With no omissions, write out every record given below.

- [Data]
== Segment start ==
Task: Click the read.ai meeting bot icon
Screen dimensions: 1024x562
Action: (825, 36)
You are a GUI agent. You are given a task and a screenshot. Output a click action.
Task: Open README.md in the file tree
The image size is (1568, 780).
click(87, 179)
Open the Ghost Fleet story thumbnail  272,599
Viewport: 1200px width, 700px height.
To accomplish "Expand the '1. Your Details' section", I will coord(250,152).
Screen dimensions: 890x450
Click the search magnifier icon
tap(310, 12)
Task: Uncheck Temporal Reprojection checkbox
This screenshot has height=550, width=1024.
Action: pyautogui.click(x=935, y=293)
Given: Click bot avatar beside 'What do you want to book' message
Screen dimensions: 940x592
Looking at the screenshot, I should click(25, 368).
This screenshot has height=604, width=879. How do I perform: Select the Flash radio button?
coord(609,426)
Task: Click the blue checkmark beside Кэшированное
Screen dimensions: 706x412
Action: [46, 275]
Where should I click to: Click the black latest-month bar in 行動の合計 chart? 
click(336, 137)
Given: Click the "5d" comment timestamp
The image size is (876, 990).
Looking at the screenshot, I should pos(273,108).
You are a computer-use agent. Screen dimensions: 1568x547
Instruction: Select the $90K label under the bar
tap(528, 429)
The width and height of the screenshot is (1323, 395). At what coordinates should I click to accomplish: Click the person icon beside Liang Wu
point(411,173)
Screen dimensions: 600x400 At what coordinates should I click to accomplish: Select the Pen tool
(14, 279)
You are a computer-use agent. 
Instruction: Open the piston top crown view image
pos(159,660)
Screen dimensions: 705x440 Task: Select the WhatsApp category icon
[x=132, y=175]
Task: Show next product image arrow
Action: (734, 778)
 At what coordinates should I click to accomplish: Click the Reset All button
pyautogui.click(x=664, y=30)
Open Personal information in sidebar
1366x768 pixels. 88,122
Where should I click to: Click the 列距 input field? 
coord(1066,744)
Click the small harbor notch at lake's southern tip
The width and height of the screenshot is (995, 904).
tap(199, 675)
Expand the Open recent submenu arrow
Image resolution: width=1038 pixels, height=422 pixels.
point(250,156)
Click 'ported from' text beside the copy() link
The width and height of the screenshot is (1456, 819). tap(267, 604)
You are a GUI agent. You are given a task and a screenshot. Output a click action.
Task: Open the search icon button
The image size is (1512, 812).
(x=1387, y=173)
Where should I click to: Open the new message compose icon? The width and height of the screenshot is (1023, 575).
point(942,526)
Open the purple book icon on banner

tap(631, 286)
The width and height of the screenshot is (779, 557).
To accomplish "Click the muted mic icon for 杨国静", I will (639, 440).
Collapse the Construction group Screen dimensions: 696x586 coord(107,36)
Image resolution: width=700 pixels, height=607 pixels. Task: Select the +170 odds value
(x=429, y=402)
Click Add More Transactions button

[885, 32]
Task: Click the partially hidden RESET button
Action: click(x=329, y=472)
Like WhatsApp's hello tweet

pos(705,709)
== Segment end ==
- [Exercise answer]
Task: Click the read.ai meeting bot icon
Screen dimensions: 1024x562
Action: (825, 36)
You are a GUI agent. You are given a task and a screenshot. Output a click action.
Task: Open README.md in the file tree
The image size is (1568, 780).
click(87, 179)
Open the Ghost Fleet story thumbnail  272,599
Viewport: 1200px width, 700px height.
To accomplish "Expand the '1. Your Details' section", I will coord(250,152).
Screen dimensions: 890x450
Click the search magnifier icon
tap(310, 12)
Task: Uncheck Temporal Reprojection checkbox
This screenshot has height=550, width=1024.
Action: pyautogui.click(x=935, y=293)
Given: Click bot avatar beside 'What do you want to book' message
Screen dimensions: 940x592
Looking at the screenshot, I should click(25, 368).
This screenshot has height=604, width=879. How do I perform: Select the Flash radio button?
coord(609,426)
Task: Click the blue checkmark beside Кэшированное
Screen dimensions: 706x412
Action: [46, 275]
Where should I click to: Click the black latest-month bar in 行動の合計 chart? 
click(336, 137)
Given: Click the "5d" comment timestamp
The image size is (876, 990).
Looking at the screenshot, I should pos(273,108).
You are a computer-use agent. Screen dimensions: 1568x547
Instruction: Select the $90K label under the bar
tap(528, 429)
The width and height of the screenshot is (1323, 395). At what coordinates should I click to accomplish: Click the person icon beside Liang Wu
point(411,173)
Screen dimensions: 600x400 At what coordinates should I click to accomplish: Select the Pen tool
(14, 279)
You are a computer-use agent. 
Instruction: Open the piston top crown view image
pos(159,660)
Screen dimensions: 705x440 Task: Select the WhatsApp category icon
[x=132, y=175]
Task: Show next product image arrow
Action: (734, 778)
 At what coordinates should I click to accomplish: Click the Reset All button
pyautogui.click(x=664, y=30)
Open Personal information in sidebar
1366x768 pixels. 88,122
Where should I click to: Click the 列距 input field? 
coord(1066,744)
Click the small harbor notch at lake's southern tip
The width and height of the screenshot is (995, 904).
tap(199, 675)
Expand the Open recent submenu arrow
Image resolution: width=1038 pixels, height=422 pixels.
point(250,156)
Click 'ported from' text beside the copy() link
The width and height of the screenshot is (1456, 819). tap(267, 604)
You are a GUI agent. You are given a task and a screenshot. Output a click action.
Task: Open the search icon button
The image size is (1512, 812).
(x=1387, y=173)
Where should I click to: Open the new message compose icon? The width and height of the screenshot is (1023, 575).
point(942,526)
Open the purple book icon on banner

tap(631, 286)
The width and height of the screenshot is (779, 557).
To accomplish "Click the muted mic icon for 杨国静", I will (639, 440).
Collapse the Construction group Screen dimensions: 696x586 coord(107,36)
Image resolution: width=700 pixels, height=607 pixels. Task: Select the +170 odds value
(x=429, y=402)
Click Add More Transactions button

[885, 32]
Task: Click the partially hidden RESET button
Action: click(x=329, y=472)
Like WhatsApp's hello tweet

pos(705,709)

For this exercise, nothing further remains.